Le cinéaste est jugé pour "diffamation" à Paris demain


Polanski: vers la fin des calomnies?
Des militantes manifestent contre Roman Polanski lors de la soirée des César, 28 février 2020 © Alfonso Jimenez/REX/SIPA

Le cinéaste de 90 ans sera jugé mardi, à Paris, pour diffamation après avoir qualifié de « mensonge odieux » les accusations d’agression sexuelle portées contre lui par une comédienne britannique. À la veille du procès, Sabine Prokhoris fait le point.


Ce 5 mars, Roman Polanski sera jugé dans le procès en diffamation que lui a intenté l’actrice britannique Charlotte Lewis, pour les démentis qu’il oppose à ses accusations dans une interview accordée à Paris Match en décembre 2019. Charlotte Lewis est l’une des femmes qui accusent de viol le réalisateur, dont elle avait été l’interprète dans le film Pirates.

L’actrice avait lancé sa bombe contre Polanski lors d’une conférence de presse au Festival de Cannes en 2010, occasion rêvée pour donner le plus grand retentissement possible à ses « révélations ». À cette époque Roman Polanski était assigné à résidence sous bracelet électronique dans son chalet de Gstaad, dans l’attente d’une décision de la justice suisse quant à une demande d’extradition formulée par les États-Unis à son encontre, en rapport avec l’affaire Samantha Geimer, non clôturée du fait des graves dérives judiciaires de magistrats californiens. Sur les tenants et aboutissants de cet épisode, qui se solda par un refus de la Suisse d’accéder à cette demande, en raison des sérieux manquements de la justice américaine qui refusait d’accéder à de légitimes demandes d’information des autorités helvétiques, nous renvoyons le lecteur au livre d’Emmanuelle Seigner, Une vie incendiée, paru en 2022 (L’Observatoire).

J’accuse !

■ **DONNÉES ENREGISTRÉES**

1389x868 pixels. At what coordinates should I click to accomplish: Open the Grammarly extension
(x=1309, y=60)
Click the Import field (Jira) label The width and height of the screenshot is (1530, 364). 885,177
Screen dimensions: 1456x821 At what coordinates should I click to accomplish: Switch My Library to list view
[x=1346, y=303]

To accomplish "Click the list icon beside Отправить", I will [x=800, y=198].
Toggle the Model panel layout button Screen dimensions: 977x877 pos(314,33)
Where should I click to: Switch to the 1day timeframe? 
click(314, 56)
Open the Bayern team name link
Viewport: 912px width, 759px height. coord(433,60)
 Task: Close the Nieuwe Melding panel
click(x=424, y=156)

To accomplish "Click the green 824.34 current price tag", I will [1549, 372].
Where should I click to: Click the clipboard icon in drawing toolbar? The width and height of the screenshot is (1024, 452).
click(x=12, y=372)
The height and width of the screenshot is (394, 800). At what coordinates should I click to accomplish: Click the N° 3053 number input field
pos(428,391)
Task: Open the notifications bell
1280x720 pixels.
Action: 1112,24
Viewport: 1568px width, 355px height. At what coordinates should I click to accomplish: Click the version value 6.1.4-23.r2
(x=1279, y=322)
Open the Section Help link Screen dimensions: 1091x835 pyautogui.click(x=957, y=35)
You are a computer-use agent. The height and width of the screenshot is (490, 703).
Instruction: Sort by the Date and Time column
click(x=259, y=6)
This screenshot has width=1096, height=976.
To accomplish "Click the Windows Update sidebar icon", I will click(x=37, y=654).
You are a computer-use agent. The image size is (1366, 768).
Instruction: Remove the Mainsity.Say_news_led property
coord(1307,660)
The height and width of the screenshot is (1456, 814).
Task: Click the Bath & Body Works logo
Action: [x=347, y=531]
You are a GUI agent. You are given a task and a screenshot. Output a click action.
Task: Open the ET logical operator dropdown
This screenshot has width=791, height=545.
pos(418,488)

■ **LISTE DES TÂCHES**
1. Recopiez l'article sur le procès de Roman Polanski en commençant à "Le cinéaste de" et en terminant à "fait le point.".
2. D'après l'article sur le procès de Roman Polanski, dans quel film Charlotte Lewis avait-elle été l'interprète du réalisateur ?
Les lignes n'ont aucun lien avec l'extrait fourni.

■ **RÉSULTATS PAR TÂCHE**
1.
Le cinéaste de 90 ans sera jugé mardi, à Paris, pour diffamation après avoir qualifié de « mensonge odieux » les accusations d’agression sexuelle portées contre lui par une comédienne britannique. À la veille du procès, Sabine Prokhoris fait le point.

2. Dans le film Pirates.